The current panel is entitled “What’s Mine is Yours? The New Dynamics of the Sharing City.” I am struck by an ideological disagreement that may not be as evident to the Moderator (James Bennet, Editor-in-Chief of The Atlantic).
Two participants–Brian Chesky, the CEO and founder of Airbnb, and NYU professor Arun Sundararajan–are enthusiastic about new market mechanisms for pairing individual sellers with buyers, firms like Uber and Airbnb. They see these innovations as not only economically efficient and good for both parties (Sundararajan has found positive impacts on wages) but also as signs of a “profound” shift to a greater degree of interpersonal trust and community. Chesky argues that firms like Airbnb are restoring some of the social bonds that existed before mass manufacturing estranged individuals from one another.

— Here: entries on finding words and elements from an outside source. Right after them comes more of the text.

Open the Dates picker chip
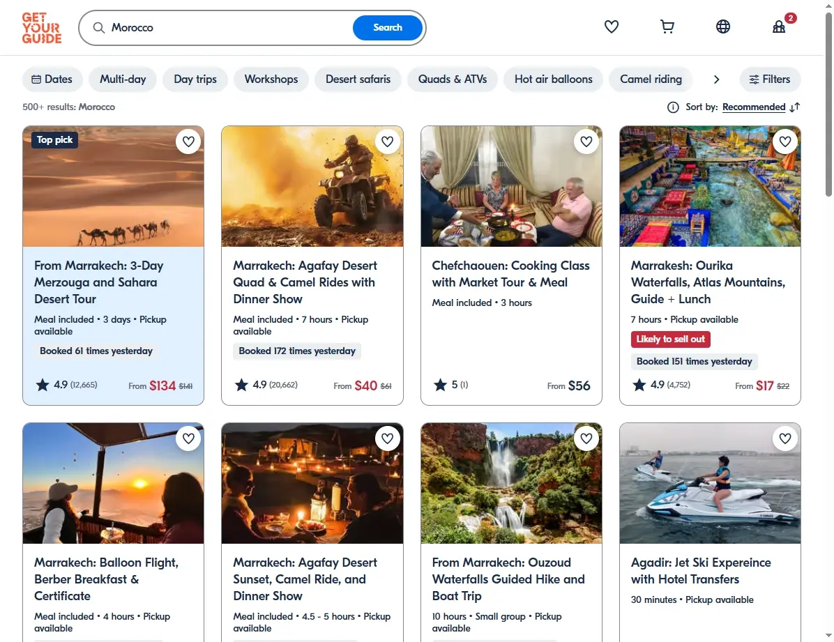This screenshot has width=834, height=642. 52,79

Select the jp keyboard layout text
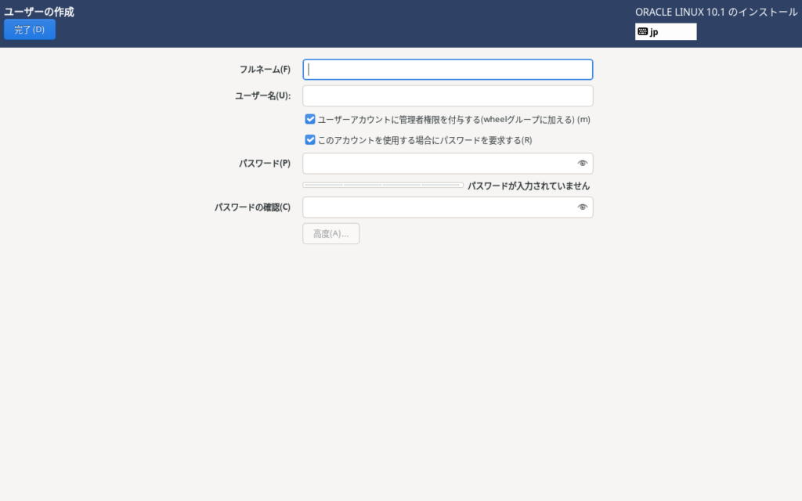[654, 32]
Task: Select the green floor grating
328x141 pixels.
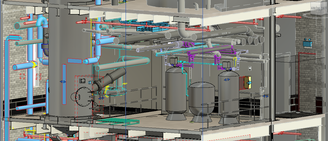Action: pos(118,122)
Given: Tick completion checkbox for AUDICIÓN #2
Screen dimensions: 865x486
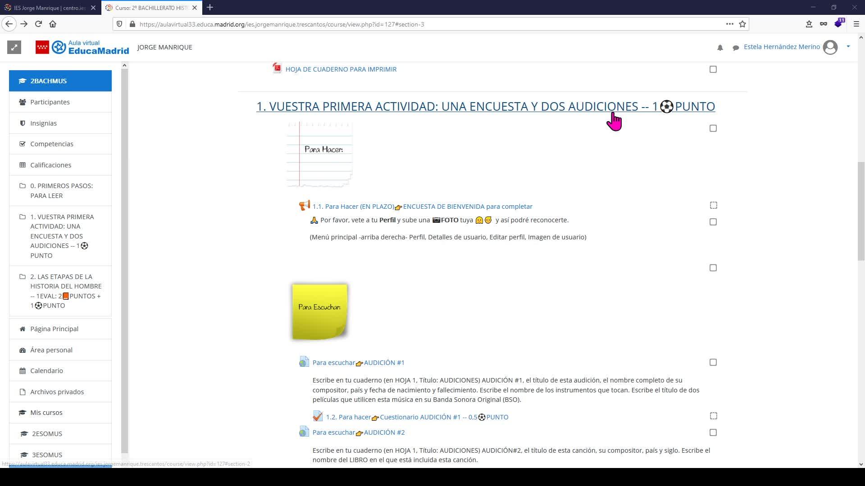Looking at the screenshot, I should coord(713,432).
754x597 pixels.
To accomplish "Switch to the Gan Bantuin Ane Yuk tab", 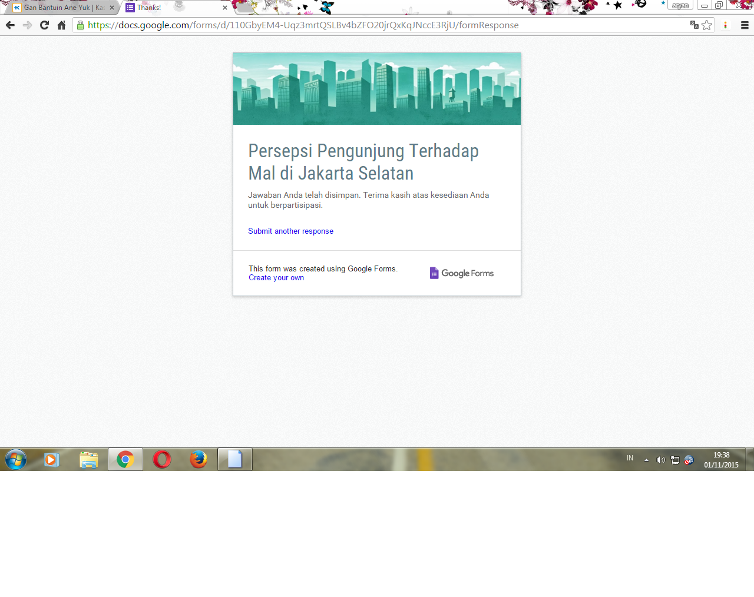I will (x=59, y=8).
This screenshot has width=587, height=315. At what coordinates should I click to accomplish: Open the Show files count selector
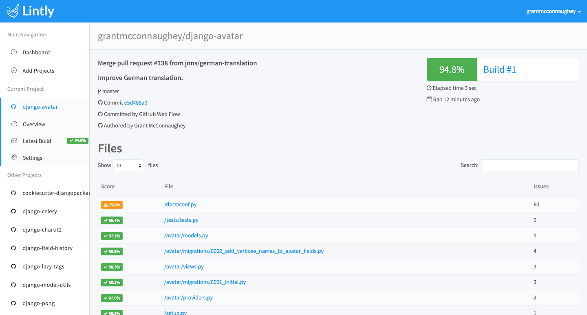(128, 165)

In contrast, David Sheard, the Council Leader in Kirklees (UK) is a Labour politician. He opened his remarks by telling a story of a Council decision to close a public facility. Citizens objected that the facility was “theirs,” not the city’s. Now the Kirklees Council engages the public in deliberative processes. It may be that Kirlklees also supports new sharing markets; panelist April Rinne suggested that was the case. Nevertheless, I hear two very different ideas of “community”–one in which people form voluntary relationships in order to exchange services and develop trust, and the other in which people talk together about public goods and make binding decisions for the community as a whole. Sheard said, “It is not about sharing assets, it is about sharing ideas.”